Attanucci (1974), in a survey of commuter carpooling in Boston, places the percentage between 25-45%, with co-workers representing another 50-70%. Kendall (1975), in a survey of Boston commuters found that 35% of carpools were intra-household. However, recent sources place the percentage of commuting involving family members much higher. Pisarski (2006) suggests the percentage is closer to 80% but provides no supporting evidence. Li (2007) in a survey of Texas carpoolers found that approximately 65% were family members, with co-workers representing another 30%. Morency (2007) using survey data from Montreal, Canada found that 82% of carpoolers were family members with another 9% representing co-workers.

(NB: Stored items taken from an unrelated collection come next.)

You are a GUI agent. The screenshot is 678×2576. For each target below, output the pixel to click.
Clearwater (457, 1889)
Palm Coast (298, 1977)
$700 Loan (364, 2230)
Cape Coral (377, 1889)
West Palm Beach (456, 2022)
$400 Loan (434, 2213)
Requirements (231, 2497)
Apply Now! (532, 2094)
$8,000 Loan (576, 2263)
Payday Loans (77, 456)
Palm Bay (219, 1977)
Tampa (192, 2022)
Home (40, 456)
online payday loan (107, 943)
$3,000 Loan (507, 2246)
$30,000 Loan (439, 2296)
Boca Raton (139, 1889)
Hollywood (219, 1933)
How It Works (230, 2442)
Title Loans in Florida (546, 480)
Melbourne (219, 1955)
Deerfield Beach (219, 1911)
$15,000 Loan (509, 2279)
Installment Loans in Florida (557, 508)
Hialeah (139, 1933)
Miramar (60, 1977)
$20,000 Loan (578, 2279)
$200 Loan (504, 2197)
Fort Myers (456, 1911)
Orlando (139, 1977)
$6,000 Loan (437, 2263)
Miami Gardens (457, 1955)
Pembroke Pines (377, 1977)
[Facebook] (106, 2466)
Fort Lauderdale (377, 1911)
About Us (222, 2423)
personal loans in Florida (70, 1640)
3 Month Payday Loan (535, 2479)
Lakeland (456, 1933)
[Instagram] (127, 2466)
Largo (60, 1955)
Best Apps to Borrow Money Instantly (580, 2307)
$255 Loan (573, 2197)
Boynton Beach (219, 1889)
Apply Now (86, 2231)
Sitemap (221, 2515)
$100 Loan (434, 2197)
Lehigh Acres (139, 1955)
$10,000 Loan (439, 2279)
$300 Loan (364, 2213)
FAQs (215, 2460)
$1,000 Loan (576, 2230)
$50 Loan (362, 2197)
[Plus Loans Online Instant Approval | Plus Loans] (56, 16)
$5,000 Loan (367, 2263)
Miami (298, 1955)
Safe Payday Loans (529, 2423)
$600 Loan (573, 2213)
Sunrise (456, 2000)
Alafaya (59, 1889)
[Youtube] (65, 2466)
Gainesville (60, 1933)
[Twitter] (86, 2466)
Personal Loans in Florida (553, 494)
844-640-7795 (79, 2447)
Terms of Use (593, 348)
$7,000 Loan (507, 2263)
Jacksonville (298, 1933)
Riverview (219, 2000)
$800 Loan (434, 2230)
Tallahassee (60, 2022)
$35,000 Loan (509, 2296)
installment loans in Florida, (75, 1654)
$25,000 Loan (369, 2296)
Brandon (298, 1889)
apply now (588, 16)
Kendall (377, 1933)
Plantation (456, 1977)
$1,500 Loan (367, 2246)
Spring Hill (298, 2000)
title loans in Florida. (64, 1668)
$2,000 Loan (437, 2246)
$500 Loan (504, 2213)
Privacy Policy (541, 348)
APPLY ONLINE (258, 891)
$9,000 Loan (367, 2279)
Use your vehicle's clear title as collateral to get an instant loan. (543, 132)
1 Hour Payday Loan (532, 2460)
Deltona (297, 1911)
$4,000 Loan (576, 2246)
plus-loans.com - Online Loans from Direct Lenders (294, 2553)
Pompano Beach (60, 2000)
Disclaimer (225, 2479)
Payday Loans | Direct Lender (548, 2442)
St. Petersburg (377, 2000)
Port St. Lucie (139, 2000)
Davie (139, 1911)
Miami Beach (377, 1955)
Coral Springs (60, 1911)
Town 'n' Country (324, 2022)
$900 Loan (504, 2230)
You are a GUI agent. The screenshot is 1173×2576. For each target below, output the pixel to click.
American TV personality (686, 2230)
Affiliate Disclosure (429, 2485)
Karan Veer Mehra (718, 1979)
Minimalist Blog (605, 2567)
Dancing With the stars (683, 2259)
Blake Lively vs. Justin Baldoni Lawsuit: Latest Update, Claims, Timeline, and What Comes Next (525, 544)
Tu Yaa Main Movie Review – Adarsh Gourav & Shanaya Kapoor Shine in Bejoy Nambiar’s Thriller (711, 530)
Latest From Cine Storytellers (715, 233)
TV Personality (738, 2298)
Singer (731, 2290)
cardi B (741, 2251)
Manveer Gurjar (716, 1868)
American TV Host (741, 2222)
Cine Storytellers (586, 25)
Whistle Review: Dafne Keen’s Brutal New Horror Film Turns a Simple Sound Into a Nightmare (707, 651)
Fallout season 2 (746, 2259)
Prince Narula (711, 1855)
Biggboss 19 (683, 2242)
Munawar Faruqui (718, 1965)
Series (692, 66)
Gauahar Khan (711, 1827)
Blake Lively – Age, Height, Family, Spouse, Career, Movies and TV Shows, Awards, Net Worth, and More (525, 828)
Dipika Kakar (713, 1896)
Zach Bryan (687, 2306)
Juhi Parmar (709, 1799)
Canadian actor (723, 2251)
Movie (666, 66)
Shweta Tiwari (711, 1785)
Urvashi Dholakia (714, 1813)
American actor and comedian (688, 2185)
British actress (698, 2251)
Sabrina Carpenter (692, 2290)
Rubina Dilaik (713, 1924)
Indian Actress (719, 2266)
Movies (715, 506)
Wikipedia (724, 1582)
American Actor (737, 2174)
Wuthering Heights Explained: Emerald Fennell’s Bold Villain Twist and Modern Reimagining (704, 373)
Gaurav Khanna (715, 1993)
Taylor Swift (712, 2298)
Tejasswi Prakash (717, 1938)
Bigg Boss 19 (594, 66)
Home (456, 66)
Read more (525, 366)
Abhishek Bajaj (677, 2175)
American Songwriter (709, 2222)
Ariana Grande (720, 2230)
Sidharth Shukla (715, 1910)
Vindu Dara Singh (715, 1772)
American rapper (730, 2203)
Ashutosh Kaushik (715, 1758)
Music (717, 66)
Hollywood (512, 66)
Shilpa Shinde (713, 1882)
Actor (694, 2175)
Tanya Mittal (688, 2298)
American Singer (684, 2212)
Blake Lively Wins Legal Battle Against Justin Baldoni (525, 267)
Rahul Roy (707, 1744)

Note that the Attanucci and Kendall surveys, while several decades earlier, were surveys of commuter carpoolers specifically, and found a much lower share of household members and a much higher share of co-workers. The Li and Morency surveys focused on all trip types and found much higher intra-household participation.
Intuitively, it is expected that commuting trips would involve smaller percentages of family members than trips for other purposes. Carpool statistics from MIT tend to support this; approximately 59 of 234 employees (25%) with registered carpool parking permits are family members. Note that this percentage is an understatement of true “fampools” at MIT, because employees that are dropped off at campus by a family member cannot be identified through parking permit registration. However, the statistics certainly suggest that “fampooling” for commuting trips is much lower than the 65-80% quoted elsewhere.
Beyond considerations of trip type, it is clear that the percentage of carpooling occurring between unknown participants is rare; Attanucci (1974) found 3%, Li (2007) found 3-5% and Morency (2007) found approximately 9%.